▶ **Records for finding items on display**:
##########
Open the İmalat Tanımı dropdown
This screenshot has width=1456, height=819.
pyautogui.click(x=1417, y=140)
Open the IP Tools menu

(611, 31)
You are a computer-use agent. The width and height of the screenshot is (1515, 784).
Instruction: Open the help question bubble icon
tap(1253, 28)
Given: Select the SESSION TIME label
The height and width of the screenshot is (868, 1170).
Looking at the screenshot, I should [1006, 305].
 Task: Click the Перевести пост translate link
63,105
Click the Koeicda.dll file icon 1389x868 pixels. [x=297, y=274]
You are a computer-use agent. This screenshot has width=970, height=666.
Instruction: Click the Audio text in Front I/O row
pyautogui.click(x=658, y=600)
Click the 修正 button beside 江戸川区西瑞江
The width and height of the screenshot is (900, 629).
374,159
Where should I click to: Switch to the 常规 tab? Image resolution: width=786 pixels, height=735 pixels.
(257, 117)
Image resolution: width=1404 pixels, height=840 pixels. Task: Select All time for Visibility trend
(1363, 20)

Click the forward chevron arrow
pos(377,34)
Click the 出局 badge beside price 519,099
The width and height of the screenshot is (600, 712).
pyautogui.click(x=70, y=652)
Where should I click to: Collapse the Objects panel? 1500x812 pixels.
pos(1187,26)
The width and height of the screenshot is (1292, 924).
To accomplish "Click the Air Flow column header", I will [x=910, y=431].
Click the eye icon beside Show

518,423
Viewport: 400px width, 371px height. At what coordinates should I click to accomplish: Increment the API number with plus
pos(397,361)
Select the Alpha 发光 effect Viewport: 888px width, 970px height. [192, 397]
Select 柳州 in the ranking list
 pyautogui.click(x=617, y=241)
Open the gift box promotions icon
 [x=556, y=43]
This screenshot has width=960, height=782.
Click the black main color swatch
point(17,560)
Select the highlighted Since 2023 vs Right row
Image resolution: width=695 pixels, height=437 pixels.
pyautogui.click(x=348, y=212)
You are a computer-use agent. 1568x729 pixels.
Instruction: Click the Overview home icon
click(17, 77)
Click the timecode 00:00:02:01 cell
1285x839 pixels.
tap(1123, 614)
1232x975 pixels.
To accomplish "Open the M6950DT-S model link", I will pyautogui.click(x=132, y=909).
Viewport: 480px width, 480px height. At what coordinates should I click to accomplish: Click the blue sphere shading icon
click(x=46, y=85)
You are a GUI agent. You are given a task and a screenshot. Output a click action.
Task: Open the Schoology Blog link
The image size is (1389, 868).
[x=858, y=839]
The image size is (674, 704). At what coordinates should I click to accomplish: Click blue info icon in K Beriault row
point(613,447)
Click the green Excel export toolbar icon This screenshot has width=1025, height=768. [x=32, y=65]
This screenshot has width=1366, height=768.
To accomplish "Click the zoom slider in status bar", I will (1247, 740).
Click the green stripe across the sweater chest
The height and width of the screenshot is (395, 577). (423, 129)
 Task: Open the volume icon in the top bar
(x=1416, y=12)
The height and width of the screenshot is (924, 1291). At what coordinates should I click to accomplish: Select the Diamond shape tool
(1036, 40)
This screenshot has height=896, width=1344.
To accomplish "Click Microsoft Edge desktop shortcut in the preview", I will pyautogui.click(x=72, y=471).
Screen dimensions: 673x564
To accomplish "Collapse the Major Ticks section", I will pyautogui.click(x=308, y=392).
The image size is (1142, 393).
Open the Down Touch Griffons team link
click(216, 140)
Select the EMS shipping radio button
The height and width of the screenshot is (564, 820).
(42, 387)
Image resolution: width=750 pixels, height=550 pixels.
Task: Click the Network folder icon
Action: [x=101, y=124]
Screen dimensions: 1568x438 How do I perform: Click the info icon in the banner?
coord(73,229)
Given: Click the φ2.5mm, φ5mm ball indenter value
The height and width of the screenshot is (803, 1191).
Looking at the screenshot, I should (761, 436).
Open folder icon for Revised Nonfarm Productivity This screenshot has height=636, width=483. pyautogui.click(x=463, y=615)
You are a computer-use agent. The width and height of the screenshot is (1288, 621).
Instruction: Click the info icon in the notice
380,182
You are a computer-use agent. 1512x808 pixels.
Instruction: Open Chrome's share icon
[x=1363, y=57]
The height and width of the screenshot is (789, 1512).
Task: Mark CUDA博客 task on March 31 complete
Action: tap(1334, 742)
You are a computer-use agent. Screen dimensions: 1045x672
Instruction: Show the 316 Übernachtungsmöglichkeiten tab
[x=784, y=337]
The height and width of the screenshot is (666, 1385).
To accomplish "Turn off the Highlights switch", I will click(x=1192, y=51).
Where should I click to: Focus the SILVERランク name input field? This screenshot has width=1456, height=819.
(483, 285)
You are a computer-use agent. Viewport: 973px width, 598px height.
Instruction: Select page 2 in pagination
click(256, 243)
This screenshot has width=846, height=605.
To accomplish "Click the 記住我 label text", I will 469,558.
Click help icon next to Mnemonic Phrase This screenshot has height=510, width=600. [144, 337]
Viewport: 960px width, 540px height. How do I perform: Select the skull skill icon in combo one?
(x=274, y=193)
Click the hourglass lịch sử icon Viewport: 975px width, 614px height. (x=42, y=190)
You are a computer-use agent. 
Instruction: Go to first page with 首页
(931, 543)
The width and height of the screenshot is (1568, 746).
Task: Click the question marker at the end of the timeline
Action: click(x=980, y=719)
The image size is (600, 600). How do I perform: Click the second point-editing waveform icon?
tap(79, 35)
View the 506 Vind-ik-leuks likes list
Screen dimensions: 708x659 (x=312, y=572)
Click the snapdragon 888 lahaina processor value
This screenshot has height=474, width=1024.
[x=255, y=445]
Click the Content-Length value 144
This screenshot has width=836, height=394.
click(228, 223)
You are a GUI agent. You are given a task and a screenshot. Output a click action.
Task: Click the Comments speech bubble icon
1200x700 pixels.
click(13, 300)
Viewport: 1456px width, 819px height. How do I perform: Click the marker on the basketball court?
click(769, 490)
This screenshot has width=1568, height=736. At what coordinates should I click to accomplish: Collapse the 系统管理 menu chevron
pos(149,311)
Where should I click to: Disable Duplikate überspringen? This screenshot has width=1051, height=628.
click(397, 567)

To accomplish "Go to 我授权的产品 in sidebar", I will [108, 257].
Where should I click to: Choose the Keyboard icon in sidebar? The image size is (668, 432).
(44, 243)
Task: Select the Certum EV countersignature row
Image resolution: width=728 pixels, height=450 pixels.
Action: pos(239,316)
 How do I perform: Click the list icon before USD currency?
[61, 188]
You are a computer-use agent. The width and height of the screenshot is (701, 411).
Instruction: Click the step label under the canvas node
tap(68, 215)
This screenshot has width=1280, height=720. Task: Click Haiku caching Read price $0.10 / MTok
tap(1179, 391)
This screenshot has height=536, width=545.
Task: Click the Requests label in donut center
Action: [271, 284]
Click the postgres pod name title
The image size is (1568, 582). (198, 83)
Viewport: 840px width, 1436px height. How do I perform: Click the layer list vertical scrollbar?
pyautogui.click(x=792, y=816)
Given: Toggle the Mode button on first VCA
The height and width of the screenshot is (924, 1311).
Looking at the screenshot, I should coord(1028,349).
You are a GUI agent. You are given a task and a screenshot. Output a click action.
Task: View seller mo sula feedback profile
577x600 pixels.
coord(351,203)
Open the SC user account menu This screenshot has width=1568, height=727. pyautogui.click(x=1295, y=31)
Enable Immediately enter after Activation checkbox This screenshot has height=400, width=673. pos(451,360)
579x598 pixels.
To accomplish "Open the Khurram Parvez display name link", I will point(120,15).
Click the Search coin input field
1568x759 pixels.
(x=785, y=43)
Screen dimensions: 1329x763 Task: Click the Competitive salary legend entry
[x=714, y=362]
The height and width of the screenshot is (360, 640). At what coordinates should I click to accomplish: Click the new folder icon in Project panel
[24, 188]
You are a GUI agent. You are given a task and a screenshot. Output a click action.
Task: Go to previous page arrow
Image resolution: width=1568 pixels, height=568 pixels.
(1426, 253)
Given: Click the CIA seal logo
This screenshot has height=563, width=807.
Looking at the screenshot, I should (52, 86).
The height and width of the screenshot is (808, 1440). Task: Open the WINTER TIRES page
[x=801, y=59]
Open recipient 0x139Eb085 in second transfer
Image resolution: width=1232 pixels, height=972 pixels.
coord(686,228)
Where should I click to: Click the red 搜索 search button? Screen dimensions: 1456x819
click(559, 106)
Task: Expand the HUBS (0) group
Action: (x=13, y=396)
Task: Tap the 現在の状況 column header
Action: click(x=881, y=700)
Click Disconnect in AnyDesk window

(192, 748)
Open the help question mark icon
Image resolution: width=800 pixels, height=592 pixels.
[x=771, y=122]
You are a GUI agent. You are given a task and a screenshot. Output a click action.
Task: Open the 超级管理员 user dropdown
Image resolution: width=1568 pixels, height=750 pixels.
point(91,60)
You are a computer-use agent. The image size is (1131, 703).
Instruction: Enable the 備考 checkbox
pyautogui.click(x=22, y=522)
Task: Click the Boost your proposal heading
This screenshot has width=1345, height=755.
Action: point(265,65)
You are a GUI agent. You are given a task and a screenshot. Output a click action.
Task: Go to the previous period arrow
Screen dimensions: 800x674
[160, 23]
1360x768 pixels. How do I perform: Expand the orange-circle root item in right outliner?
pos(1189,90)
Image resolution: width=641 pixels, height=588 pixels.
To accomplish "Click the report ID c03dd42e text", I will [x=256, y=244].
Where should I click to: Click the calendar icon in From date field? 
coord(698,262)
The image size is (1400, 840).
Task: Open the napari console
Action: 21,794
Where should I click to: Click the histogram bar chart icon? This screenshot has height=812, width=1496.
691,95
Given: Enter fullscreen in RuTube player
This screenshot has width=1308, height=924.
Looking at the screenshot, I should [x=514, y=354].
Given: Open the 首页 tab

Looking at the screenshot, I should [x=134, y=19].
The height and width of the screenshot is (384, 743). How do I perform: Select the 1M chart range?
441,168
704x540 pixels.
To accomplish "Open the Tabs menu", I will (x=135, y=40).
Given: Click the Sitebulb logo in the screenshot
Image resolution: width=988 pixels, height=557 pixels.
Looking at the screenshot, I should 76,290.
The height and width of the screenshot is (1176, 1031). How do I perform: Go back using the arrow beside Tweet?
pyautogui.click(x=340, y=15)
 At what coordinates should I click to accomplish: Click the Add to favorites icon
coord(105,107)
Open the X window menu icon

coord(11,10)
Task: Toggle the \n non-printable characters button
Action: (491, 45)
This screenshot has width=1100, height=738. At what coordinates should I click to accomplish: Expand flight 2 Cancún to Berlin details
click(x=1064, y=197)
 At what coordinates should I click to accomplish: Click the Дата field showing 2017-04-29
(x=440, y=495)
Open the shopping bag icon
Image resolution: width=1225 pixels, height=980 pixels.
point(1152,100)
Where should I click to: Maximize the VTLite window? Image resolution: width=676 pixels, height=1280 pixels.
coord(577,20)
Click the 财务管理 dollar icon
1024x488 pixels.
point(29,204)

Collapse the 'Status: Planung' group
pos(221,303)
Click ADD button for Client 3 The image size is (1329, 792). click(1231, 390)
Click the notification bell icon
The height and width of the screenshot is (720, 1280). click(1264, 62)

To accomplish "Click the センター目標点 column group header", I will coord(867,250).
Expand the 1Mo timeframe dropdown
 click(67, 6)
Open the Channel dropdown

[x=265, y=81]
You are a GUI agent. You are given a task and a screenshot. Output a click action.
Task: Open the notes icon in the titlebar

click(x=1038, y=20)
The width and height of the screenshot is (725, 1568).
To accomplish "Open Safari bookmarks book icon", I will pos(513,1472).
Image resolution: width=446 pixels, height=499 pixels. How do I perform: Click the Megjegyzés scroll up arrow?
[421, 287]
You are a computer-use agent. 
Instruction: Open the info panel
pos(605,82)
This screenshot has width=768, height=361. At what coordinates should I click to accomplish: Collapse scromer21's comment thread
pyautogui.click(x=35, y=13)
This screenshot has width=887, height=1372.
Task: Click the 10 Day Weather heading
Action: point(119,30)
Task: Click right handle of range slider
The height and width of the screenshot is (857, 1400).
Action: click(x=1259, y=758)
##########
▶ **Given request**: Copy out the items above without any change, starting with the line that contains "Click the eye icon beside Show" and ending with the line that contains "click(x=46, y=85)", both of those lines included.

▶ **Exercise result**:
Click the eye icon beside Show

518,423
Viewport: 400px width, 371px height. At what coordinates should I click to accomplish: Increment the API number with plus
pos(397,361)
Select the Alpha 发光 effect Viewport: 888px width, 970px height. [192, 397]
Select 柳州 in the ranking list
 pyautogui.click(x=617, y=241)
Open the gift box promotions icon
 [x=556, y=43]
This screenshot has width=960, height=782.
Click the black main color swatch
point(17,560)
Select the highlighted Since 2023 vs Right row
Image resolution: width=695 pixels, height=437 pixels.
pyautogui.click(x=348, y=212)
You are a computer-use agent. 1568x729 pixels.
Instruction: Click the Overview home icon
click(17, 77)
Click the timecode 00:00:02:01 cell
1285x839 pixels.
tap(1123, 614)
1232x975 pixels.
To accomplish "Open the M6950DT-S model link", I will pyautogui.click(x=132, y=909).
Viewport: 480px width, 480px height. At what coordinates should I click to accomplish: Click the blue sphere shading icon
click(x=46, y=85)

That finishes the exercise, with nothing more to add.